Forbidden Stories was founded by Laurent Richard who, after years of covering conflict zones and dictatorial regimes, was directly confronted with the threats suffered by his fellow journalists. It was notably following the imprisonment of investigative journalist Khadija Ismayilova in 2015, while Richard was filming a documentary on corruption in Azerbaijan, that he became convinced of the need to provide a journalistic response to attacks on the press.

Moved by this conviction, he drew inspiration from previous similar initiatives, such as the 1976 murder of Don Bolles, who was killed by a bomb explosion beneath his car in Phoenix. In the days that followed his death, the organization Investigative Reporters and Editors gathered 38 journalists from all over the U.S. to finish Bolles’ investigation.

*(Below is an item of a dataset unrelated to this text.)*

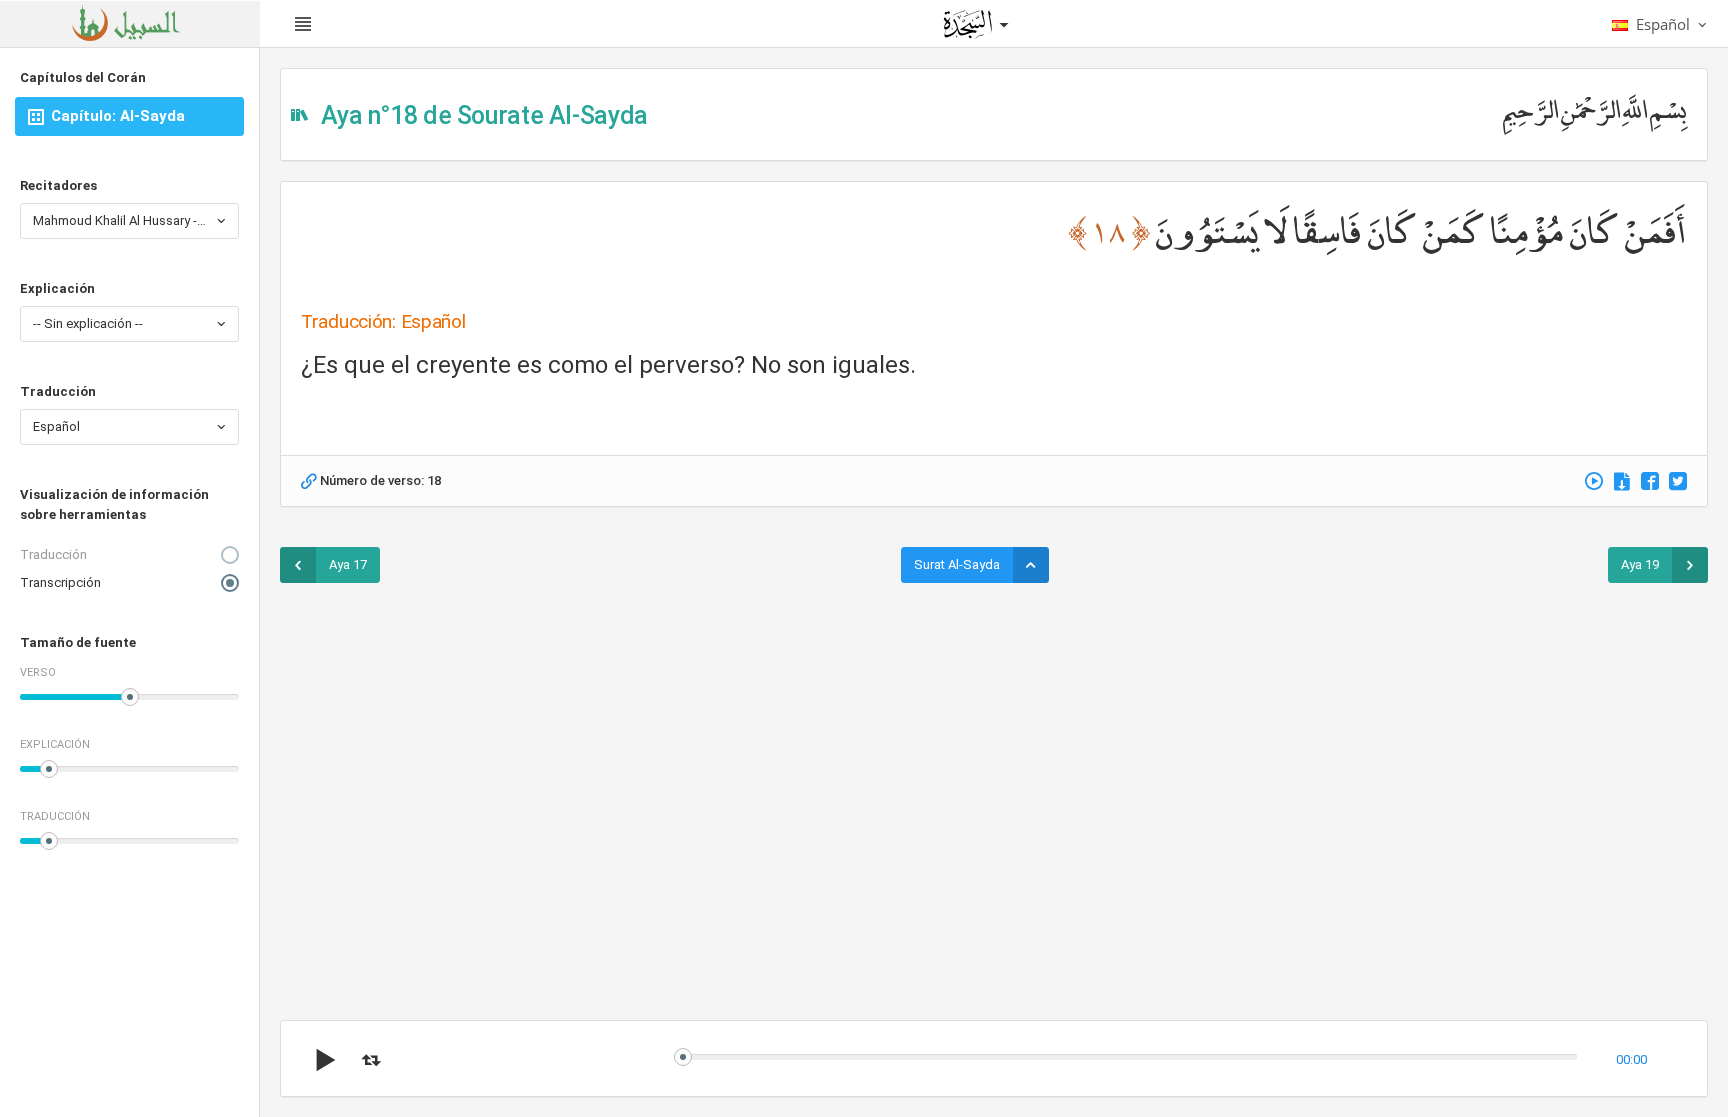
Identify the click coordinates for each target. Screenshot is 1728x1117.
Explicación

In 2016, Richard was selected as a Knight-Wallace fellow at the University of Michigan. During this year-long fellowship, he developed the concept of a global network of journalists whose mission would be to pursue the investigations of silenced reporters: thus began Forbidden Stories.

Timeline

2017. Forbidden Stories was founded in 2017 by Laurent Richard and was launched at a conference in Washington D.C. in November.

2018. In April 2018, Forbidden Stories published the Daphne Project, the first international investigation it ever coordinated, several months after the murder of Maltese journalist Daphne Caruana Galizia.

2019. To expand the reach of its work, Forbidden Stories created a documentary production subsidiary named Forbidden Films, which enabled the organization to broaden its audience.

2021. With the Pegasus Project, Forbidden Stories and its partners sparked the biggest cyber-surveillance scandal since the Snowden revelations. Through this investigation, Forbidden Stories revealed the existence of over 50,000 potential victims of the spyware sold by Israeli company NSO Group, including at least 180 journalists as well as activists, politicians and several heads of states.

2022. Forbidden Stories began deploying the SafeBox Network in 2022 to enable some of the world’s most threatened journalists to safeguard their work. In Mexico, Nigeria, Colombia, Iraq, the Philippines and elsewhere, over a hundred journalists at risk have joined this network since its launch. If they are abducted, imprisoned or murdered, Forbidden Stories and its partners will be able to pursue their investigations and publish them worldwide.

2023. With the Rafael Project, which continued the work of Colombian journalist Rafael Moreno, Forbidden Stories pursued for the first time the work of a reporter who had protected his sensitive information with the SafeBox Network before he was murdered.

Today. Since its inception, Forbidden Stories has won numerous awards, including the prestigious European Press Prize and the George Polk Award. It has also been recognized by some of the world’s most threatened journalists as being of public utility in guaranteeing access to information. In the words of 2021 Nobel Peace Prize laureate Maria Ressa: “If you stop the story today, it will come back tomorrow.”

Forbidden Stories has succeeded in rallying people around its mission, and its network now comprises over 150 investigative journalists and 90 media outlets, including The Washington Post, The Guardian, and Le Monde, among many others. Forbidden Stories also coordinates the SafeBox Network with the support of over a dozen local organizations. The organization currently has a staff of 22 people.